----- Data
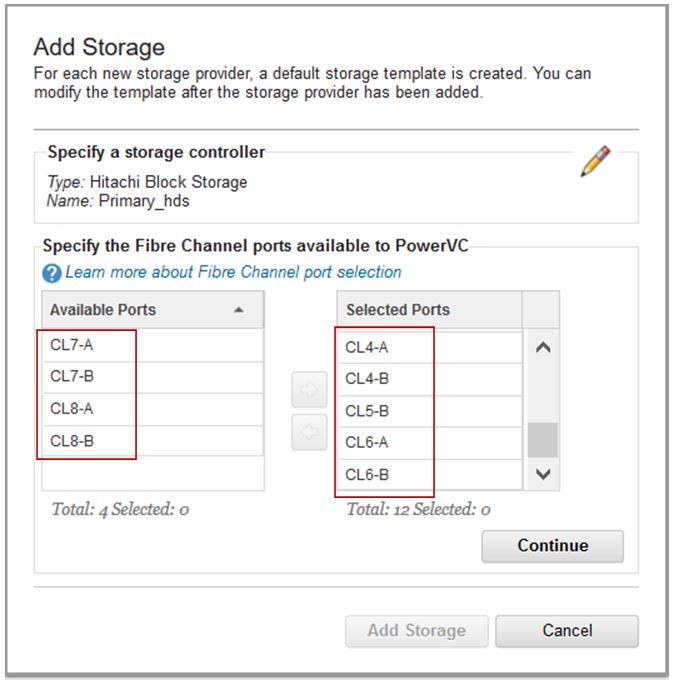Viewport: 674px width, 681px height.
Task: Click the left arrow to move ports back to Available
Action: [x=309, y=432]
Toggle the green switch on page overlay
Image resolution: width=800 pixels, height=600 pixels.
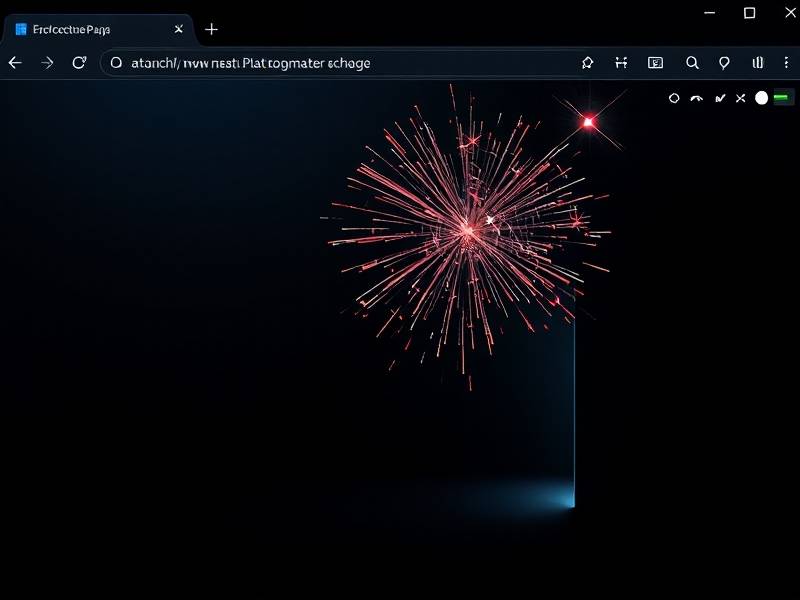point(782,98)
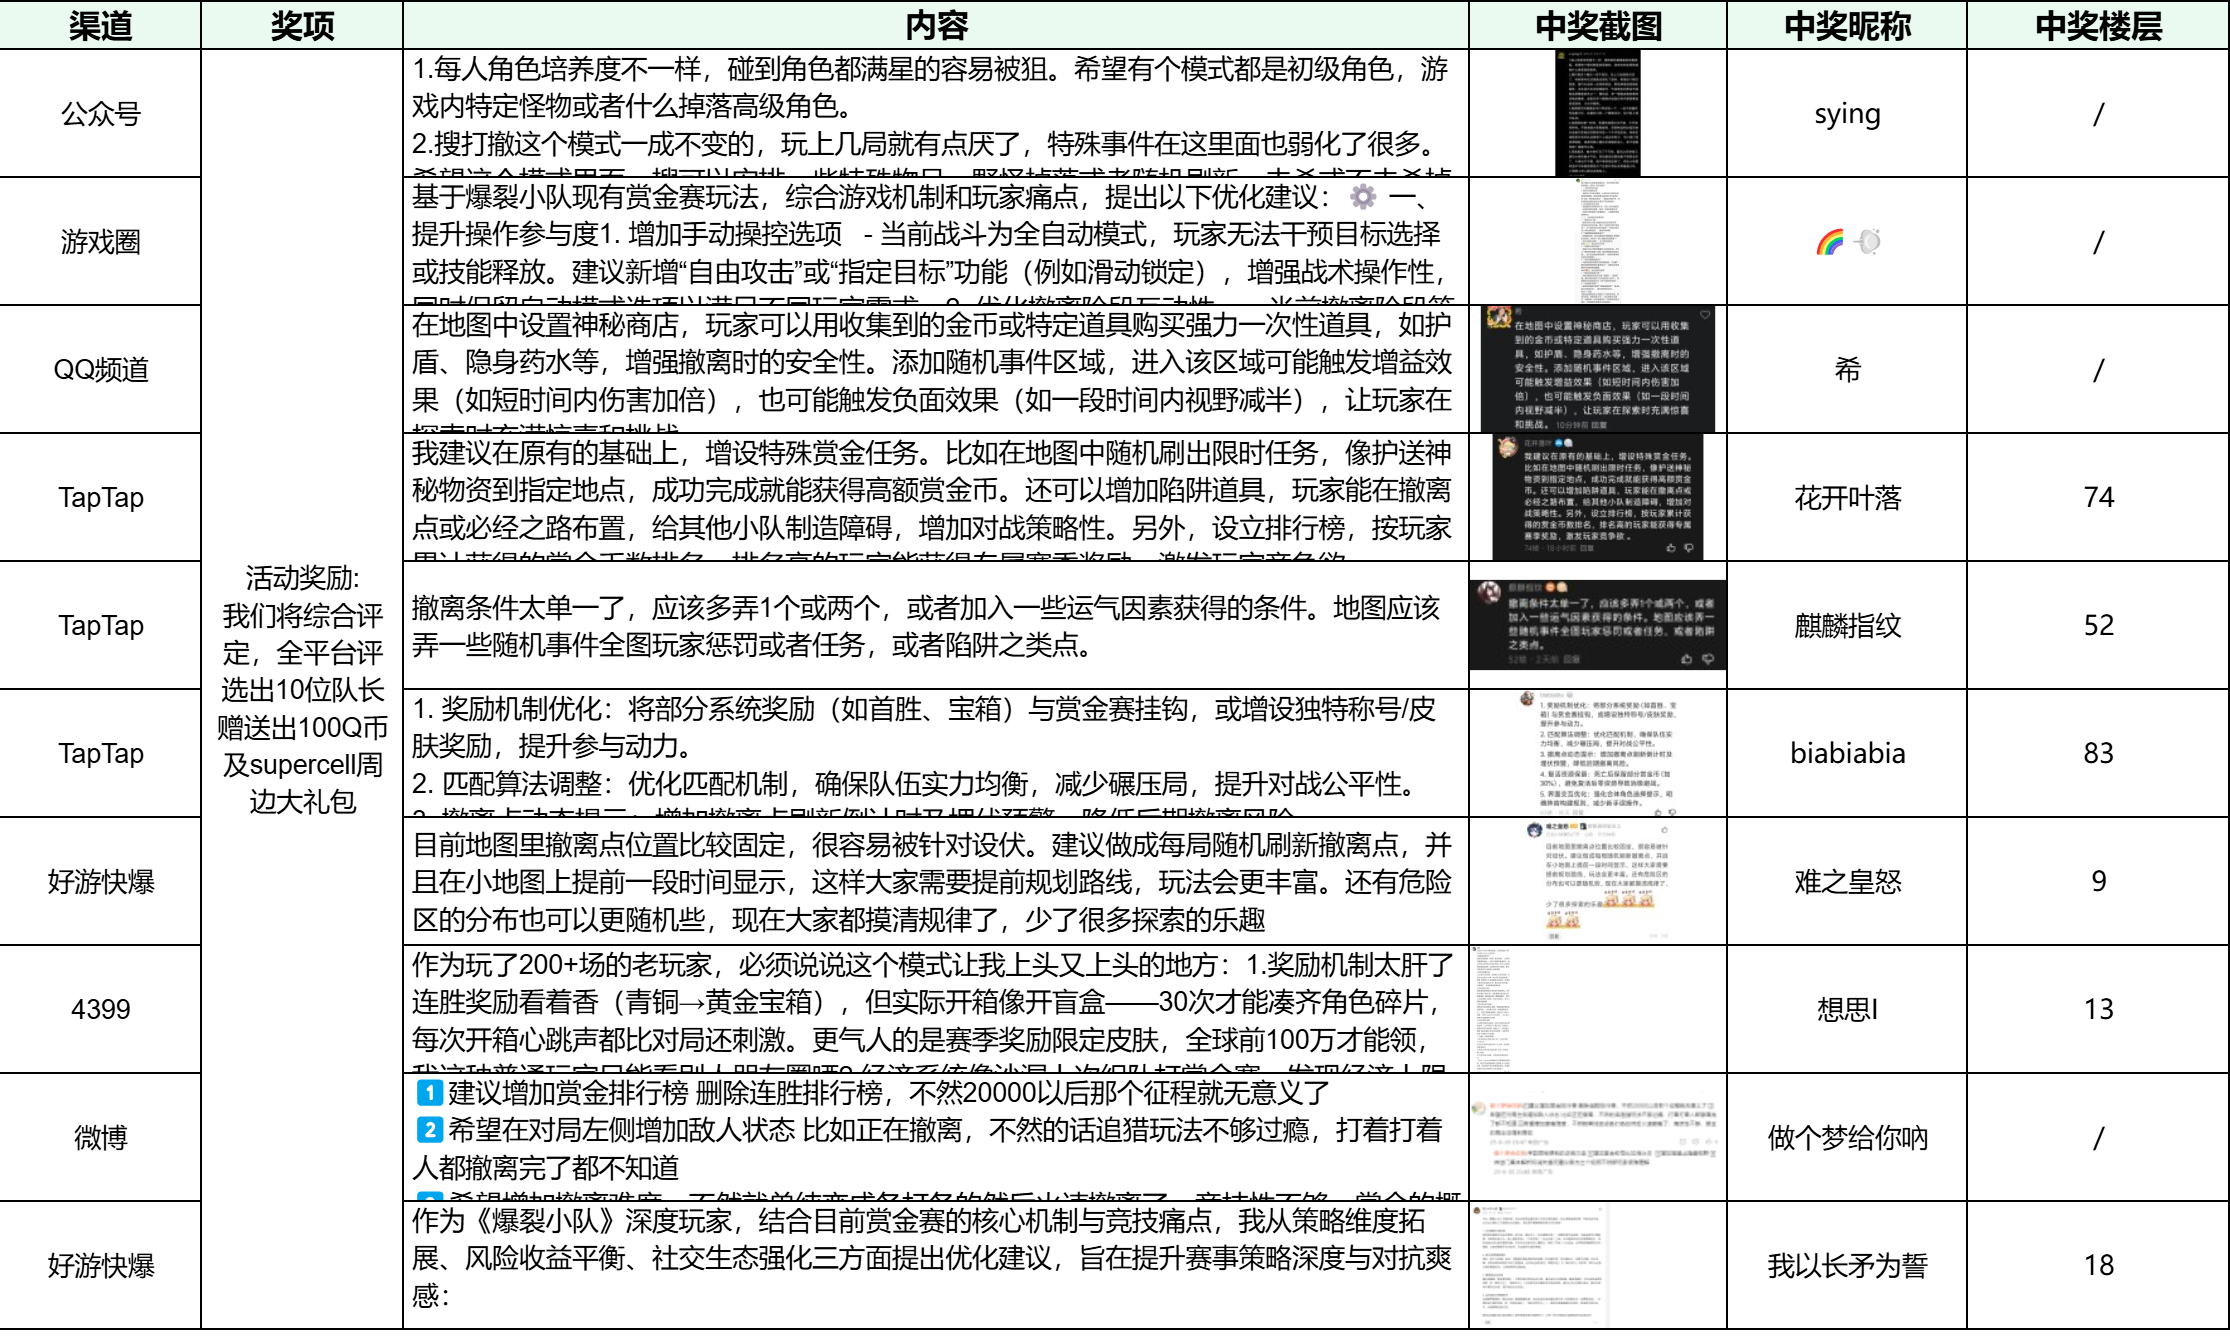Select the 微博 channel cell
This screenshot has width=2230, height=1338.
point(100,1137)
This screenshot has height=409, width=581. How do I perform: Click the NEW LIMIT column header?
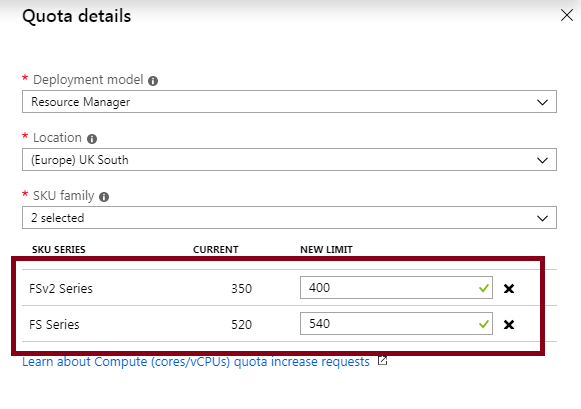click(x=326, y=250)
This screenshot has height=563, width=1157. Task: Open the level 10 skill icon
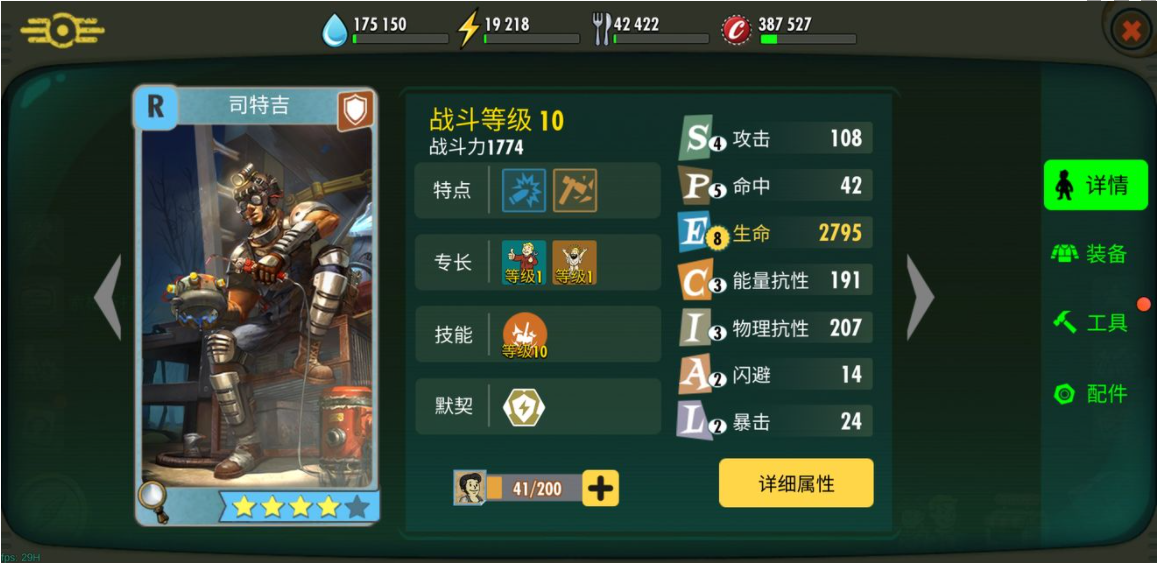click(525, 335)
----------
The line containing "Toggle the green switch on page overlay" marks the start: set down exactly that line and every line after it through the last line of the data, without any pictures.

* **Answer box**:
Toggle the green switch on page overlay
Image resolution: width=800 pixels, height=600 pixels.
point(782,98)
Select the 微博 channel cell
This screenshot has width=2230, height=1338.
point(100,1137)
This screenshot has height=409, width=581. How do I perform: Click the NEW LIMIT column header?
click(x=326, y=250)
This screenshot has height=563, width=1157. Task: Open the level 10 skill icon
click(525, 335)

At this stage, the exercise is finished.